Tyre wind tunnel simulation
Formula One cars are probably the most definitive example of detail engineering taken to the nth degree anywhere in the world. This is not through choice for the engineers involved in designing the cars but a necessity in order to remain competitive under a stable regulation regime. Without the scope to introduce big changes to components, they instead have to optimise the areas they can develop in pursuit of tiny percentage gains.
A close look at the floor of cars such as the 2013 Red Bull or Ferrari bears out this approach, revealing a plethora of tiny flicks and winglets, each deemed to have produced some gain in performance in the wind tunnel. However, in order to ascertain whether such subtle changes are effective, the correlation between results obtained with a 50 or 60% scale model, CFD simulation and the car on track must be precise.
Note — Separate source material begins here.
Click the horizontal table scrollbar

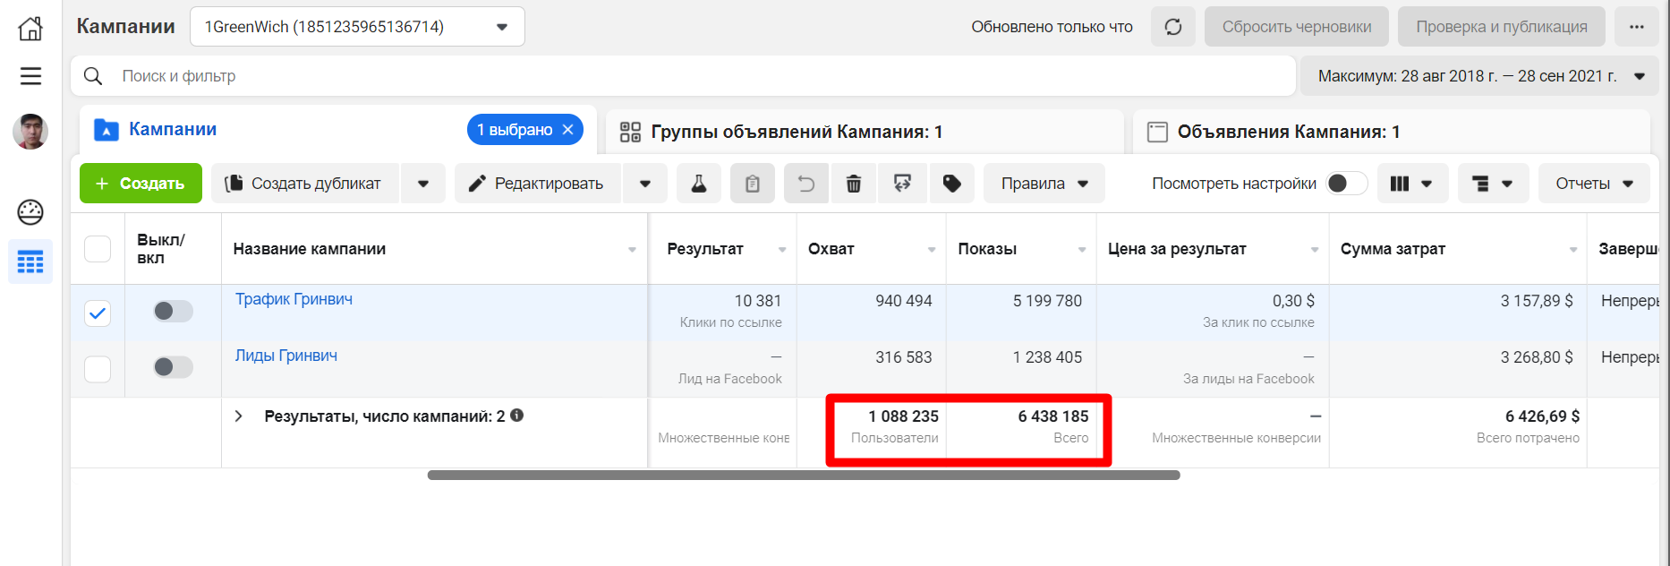(x=803, y=476)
This means that as many factors that dictate aerodynamic performance on the full-scale car must be replicated on the scale model, including the tyres.
Producing scale-model tyres that behave in the same way as their full-sized counterpart is not easy. The high sidewall tyres used in Formula One present some interesting challenges in this area due to the way they deform under load, changing their aerodynamic characteristics. Accurately modelling these changes in the wind tunnel can be beneficial to improving overall aerodynamic performance. In order to achieve this accuracy, teams and tyre suppliers have gone to great lengths to produce scale wind tunnel tyres that can replicate these changes and methods of testing that best replicate on-track performance.
In the past, scale models were run with solid composite or aluminium ‘tyres’ that produced repeatable results but did not accurately mimic the aero effect of a real tyre. It is only relatively recently that tyre manufacturers have begun to produce scale-model tyres that represent their full-scale counterparts.
Producing these tyres is not simply a case of scaling down the construction of a full-scale item, as the forces a tyre is subject to in the real world differ considerably from those found in the wind tunnel. For example, if the construction of a full-scale tyre were to be reproduced in scale form, the resulting tyre carcass would be far too stiff and would not create the required deformation. Also, whereas a ‘real’ tyre is optimised to provide maximum grip, this is not desirable in a wind tunnel where the model may be required to yaw from side to side across the tunnel’s rolling road. Thus the scale-model tyre needs to be as low grip as possible.
In order to generate the required vertical loads to get the tyre to deform, teams can use various systems of actuators in the scale model’s suspension to load the tyre against the rolling road floor. However, these loads cannot be too high as this would be detrimental to the life of the tunnel’s rolling road belt, which is normally made from either steel or fabric. To counter this, model tyres will be run at very low inflation pressures to reduce the loads needed to cause sufficient deformation.
While it is one thing to make the tyre deform, it is another to ensure it is deforming in the right way. This means the deformation needs to be measured, and one way this can be achieved is by using stereoscopic cameras. The images taken are processed using software that identifies the location of specific pixels from frame to frame, and the level of deformation at different loadings can be measured and compared to data provided by the manufacturer for the full-scale tyre.
While all of this effort may seem excessive given the relatively small difference accounting for changes in a tyre’s shape has on the overall aerodynamic package performance, in a sport where performance between rivals can sometimes be measured in thousandths of seconds, it is an expenditure in time and resources that teams feel is justified.